Rows of pointing data:

_ _ _ _ _

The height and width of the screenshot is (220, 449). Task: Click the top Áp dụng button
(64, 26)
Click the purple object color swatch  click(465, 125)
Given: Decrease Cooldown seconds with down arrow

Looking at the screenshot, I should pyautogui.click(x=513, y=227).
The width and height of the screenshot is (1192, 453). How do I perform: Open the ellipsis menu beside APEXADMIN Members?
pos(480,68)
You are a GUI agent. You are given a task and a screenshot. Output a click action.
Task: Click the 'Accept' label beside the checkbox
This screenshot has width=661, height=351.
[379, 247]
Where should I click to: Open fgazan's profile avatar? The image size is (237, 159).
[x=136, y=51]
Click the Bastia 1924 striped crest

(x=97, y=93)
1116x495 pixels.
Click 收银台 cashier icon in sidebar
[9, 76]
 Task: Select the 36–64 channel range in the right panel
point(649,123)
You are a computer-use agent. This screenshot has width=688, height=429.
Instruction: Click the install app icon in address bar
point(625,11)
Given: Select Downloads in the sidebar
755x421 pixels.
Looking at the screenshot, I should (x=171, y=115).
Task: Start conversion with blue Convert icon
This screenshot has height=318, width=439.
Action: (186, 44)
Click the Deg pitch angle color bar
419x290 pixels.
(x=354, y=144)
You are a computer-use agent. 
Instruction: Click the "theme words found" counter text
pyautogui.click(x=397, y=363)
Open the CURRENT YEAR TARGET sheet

_ _ _ _ _

Give the lines of the items as a numbered list, starting at the line that contains "Given: Select Downloads in the sidebar" and ending at the last line of the items, leaving out any blank lines.

1. Given: Select Downloads in the sidebar
2. 755x421 pixels.
3. Looking at the screenshot, I should (x=171, y=115).
4. Task: Start conversion with blue Convert icon
5. This screenshot has height=318, width=439.
6. Action: (186, 44)
7. Click the Deg pitch angle color bar
8. 419x290 pixels.
9. (x=354, y=144)
10. You are a computer-use agent. 
11. Instruction: Click the "theme words found" counter text
12. pyautogui.click(x=397, y=363)
13. Open the CURRENT YEAR TARGET sheet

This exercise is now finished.